Gabriel Jesus caps Manchester City’s comeback win over Leicester

Manchester City closed to a point behind Leicester in second place after sinking them with a display that became better as this contest aged.

The champions’ perseverance should be applauded because they are not the force they were. Instead City have to scrap more to achieve victory and until finally pulling away Leicester might have nicked a point, at least.

Pep Guardiola made two changes from Sunday’s win at Arsenal, Rodri and Phil Foden replaced by Riyad Mahrez and Bernardo Silva, with Brendan Rodgers following suit: Harvey Barnes and Ayoze Pérez coming in for Dennis Praet and Kelechi Iheanacho.

In an attractive opening half City’s attacking intent was illustrated when Benjamin Mendy found Kevin De Bruyne, who sprinted from halfway before finding Raheem Sterling. The forward is quick yet Jonny Evans stayed with him and was able to kill the danger inside his area.

Next, Mahrez was found by a smart De Bruyne pass and the Algerian’s attempt hit Caglar Soyuncu: there was shout for a penalty for handball but Mike Dean, the referee, was unmoved.

De Bruyne has recently produced the best from his stellar talent and the latest vignette was a blistering effort that beat Kasper Schmeichel but not the visiting goalkeeper’s left post.
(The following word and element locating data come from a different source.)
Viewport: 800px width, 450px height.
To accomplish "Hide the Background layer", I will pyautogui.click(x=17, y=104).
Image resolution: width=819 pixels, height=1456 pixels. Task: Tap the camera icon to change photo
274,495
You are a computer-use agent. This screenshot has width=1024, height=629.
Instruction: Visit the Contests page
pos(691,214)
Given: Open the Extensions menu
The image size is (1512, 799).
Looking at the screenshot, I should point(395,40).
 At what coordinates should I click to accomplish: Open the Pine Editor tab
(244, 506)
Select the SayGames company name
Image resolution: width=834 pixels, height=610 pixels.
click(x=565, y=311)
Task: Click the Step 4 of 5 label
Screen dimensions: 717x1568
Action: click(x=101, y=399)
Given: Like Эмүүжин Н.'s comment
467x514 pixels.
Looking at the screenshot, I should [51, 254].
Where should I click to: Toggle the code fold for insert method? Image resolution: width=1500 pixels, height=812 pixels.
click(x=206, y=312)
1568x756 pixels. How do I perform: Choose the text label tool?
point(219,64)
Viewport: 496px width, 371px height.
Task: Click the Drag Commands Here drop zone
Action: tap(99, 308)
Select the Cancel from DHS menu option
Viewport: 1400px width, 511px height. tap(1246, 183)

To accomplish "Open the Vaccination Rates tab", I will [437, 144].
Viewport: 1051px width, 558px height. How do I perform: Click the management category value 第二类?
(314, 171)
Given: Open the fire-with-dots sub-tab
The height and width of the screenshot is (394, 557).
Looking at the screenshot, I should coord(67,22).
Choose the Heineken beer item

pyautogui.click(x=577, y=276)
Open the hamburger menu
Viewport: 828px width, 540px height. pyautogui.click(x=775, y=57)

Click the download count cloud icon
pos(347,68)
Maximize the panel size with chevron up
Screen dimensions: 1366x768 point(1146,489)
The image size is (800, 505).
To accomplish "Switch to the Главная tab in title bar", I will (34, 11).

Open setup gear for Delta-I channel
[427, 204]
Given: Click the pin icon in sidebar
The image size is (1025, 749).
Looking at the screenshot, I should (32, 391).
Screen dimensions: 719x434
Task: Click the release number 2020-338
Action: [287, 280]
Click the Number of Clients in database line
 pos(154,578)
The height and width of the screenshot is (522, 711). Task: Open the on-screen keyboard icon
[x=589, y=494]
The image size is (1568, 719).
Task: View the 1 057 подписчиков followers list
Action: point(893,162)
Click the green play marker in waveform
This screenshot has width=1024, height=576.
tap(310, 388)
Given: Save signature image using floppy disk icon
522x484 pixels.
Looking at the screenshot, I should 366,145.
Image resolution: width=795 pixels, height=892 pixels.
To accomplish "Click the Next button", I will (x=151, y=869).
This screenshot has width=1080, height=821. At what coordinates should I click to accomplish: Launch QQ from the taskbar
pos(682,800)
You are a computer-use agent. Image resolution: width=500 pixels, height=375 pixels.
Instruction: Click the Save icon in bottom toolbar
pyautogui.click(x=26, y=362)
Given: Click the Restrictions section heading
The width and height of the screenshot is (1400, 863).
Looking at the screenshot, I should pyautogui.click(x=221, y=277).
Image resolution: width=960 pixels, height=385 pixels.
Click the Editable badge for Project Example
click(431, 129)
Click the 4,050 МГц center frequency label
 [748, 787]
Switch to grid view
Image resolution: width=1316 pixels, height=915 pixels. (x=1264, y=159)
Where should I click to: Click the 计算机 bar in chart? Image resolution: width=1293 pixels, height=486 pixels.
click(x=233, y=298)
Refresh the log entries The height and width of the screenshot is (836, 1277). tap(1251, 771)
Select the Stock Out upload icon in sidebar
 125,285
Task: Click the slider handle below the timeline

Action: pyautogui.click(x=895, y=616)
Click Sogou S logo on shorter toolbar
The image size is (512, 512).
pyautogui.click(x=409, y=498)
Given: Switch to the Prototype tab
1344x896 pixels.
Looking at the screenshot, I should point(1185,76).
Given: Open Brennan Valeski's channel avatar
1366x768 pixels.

Mahrez, too, has sparkled of late and some dizzying footwork made a mug of Ben Chilwell and his pull-back from near goal to Gabriel Jesus deserved to have the opener complement it but Jesus somehow missed.

City’s ongoing weakness is their defence. When Youri Tielemans flipped a pass into Jamie Vardy the centre-forward raced down the right, left Nicolas Otamendi a spectator, but on crossing no teammate had made a supporting run.

Vardy was about to show how. His strike was clinical. City were on the front foot yet Chilwell nicked the ball and fed Harvey Barnes. Barnes decorated the contest with a superb pass along the left that had Vardy in behind Fernandinho.

This classic Leicester move was about to have the coup de grace: the striker hit sixth gear and headed for Ederson and when the goalkeeper decided – a fraction late – to rush out Vardy dinked over him and in for a 17th league goal.

Cue Guardiola rubbing his face in despair and Rodgers and his bench celebrating. Vardy nearly repeated the trick with a similar move that ended with him hitting a rising effort.

City have no issue at the opposition end. So it proved when more slick-and-quick play ended with Mahrez firing the equaliser – via a Soyuncu deflection. The Turk was booked after felling De Bruyne and when Mahrez’s subsequent free-kick from the right lacked curve to beat Schmeichel he could breathe relief.

The opposite emotion was about to be felt by the visitors. Sterling collected in the area and nipped inside Ricardo Pereira and was fouled. Dean pointed to the spot and Ilkay Gündogan executed the penalty expertly.

Their porous defence meant City’s best hope was to take the match to Leicester when possible. Yet the lack of dominance that has been the tale of their season was again evident. The City of the past two campaigns have often enjoyed a clear supremacy. Not so this term and not so this time. They were enjoying more possession but Leicester were still a threat.

A scuffed Mahrez shot that dribbled to Schmeichel was indicative of one reason – slipshod finishing – why City have not been the force they were. So, too, when Sterling and Jesus were each blocked off when they might have secured a third.

The pattern continued: Mahrez failed to finish again, De Bruyne deliberated when he should have smashed the ball at goal and Jesus and Sterling could not close the deal. This was all nearly costly when a Vardy burst was followed with a cross that Barnes came close to finishing.

At last a cutting edge was found. De Bruyne, who would hobble off in the final minute, slalomed through and delivered a ball that Jesus finished.

This gave City the comfort of a two-goal lead and the match was as good as over.

When Vardy got in again he may not have scored but City were again reminded of their instability.